**YOUR ASSIGNMENT**
Copy the text on Queensland's childhood influenza program from "Children under 5" to "spread of influenza.", replacing every "influenza" with "flu".

**EXTRACTED TEXT**
====

After 2017 being the worst flu season in recent years, the Queensland Department of Health is implementing the Childhood Influenza Program this year. Expected to commence in mid-April 2018, the program will provide free influenza vaccines to all Queensland children aged between six months and less than five years through general practices and other childhood immunisation providers.
Children under 5 years of age have some of the highest rates of influenza and associated complications, with this age group having the most hospital admissions due to influenza. The risk is not just for children with medical conditions, but also healthy children.
“Experience from Australia and overseas shows that the majority of influenza-related paediatric hospitalisations and deaths actually occur among children without any underlying medical conditions”, said Dr Stephen Lambert, Senior Medical Officer, Queensland Health.
“We also know that children contribute greatly to the spread of influenza in the community, and serious complications from influenza can be devastating for children and their families.”
“Therefore annual immunisation against influenza is important for all children and continues to be the best way to prevent the spread of influenza.
“Providing vaccine to very young children will greatly enhance their protection against influenza – the most common vaccine-preventable disease whose severity is unfortunately often underestimated even among healthcare professionals,” Dr Lambert said.
Research demonstrates that children are three times more likely to receive an influenza vaccination if a healthcare provider recommends it to their parents or carers. Healthcare professionals are therefore in a unique position to have this discussion with parents and encourage them to vaccinate their children against influenza each season.
The influenza vaccine is safe for children and should be offered annually to everyone older than six months of age.

====

(Pixel coordinate grounding data)
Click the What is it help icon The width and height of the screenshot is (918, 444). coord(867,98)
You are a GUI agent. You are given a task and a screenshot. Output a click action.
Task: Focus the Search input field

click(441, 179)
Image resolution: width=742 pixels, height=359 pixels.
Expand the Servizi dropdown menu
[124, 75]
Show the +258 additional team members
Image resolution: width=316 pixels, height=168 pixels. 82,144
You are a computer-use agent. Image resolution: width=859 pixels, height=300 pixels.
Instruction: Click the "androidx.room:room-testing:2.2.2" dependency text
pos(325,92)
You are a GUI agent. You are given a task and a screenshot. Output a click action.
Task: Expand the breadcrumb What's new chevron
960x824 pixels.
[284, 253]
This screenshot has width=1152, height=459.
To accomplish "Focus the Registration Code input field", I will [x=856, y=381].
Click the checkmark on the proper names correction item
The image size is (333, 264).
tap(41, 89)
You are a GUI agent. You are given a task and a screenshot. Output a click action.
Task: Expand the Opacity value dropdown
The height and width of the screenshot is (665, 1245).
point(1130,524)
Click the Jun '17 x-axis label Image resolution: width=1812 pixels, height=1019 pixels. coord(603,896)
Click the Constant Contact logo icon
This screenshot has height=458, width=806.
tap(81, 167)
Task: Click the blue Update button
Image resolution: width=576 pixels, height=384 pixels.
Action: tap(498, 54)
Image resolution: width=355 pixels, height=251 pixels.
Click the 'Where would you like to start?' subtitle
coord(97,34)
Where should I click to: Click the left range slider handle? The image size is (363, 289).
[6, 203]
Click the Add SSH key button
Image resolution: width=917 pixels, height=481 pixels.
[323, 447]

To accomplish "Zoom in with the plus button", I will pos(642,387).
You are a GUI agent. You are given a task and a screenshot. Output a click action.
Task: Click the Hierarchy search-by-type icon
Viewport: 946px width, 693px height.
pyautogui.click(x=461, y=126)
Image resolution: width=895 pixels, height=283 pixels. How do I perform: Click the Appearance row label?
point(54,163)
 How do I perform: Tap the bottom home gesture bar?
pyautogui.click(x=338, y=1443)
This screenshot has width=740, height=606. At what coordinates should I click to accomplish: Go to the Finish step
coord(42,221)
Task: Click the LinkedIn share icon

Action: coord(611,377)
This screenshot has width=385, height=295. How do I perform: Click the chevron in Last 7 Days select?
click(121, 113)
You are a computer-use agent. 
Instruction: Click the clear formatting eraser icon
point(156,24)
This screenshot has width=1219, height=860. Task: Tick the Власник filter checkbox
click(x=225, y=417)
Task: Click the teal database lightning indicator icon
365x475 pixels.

====

**TASK ANSWER**
Children under 5 years of age have some of the highest rates of flu and associated complications, with this age group having the most hospital admissions due to flu. The risk is not just for children with medical conditions, but also healthy children.
“Experience from Australia and overseas shows that the majority of flu-related paediatric hospitalisations and deaths actually occur among children without any underlying medical conditions”, said Dr Stephen Lambert, Senior Medical Officer, Queensland Health.
“We also know that children contribute greatly to the spread of flu in the community, and serious complications from flu can be devastating for children and their families.”
“Therefore annual immunisation against flu is important for all children and continues to be the best way to prevent the spread of flu.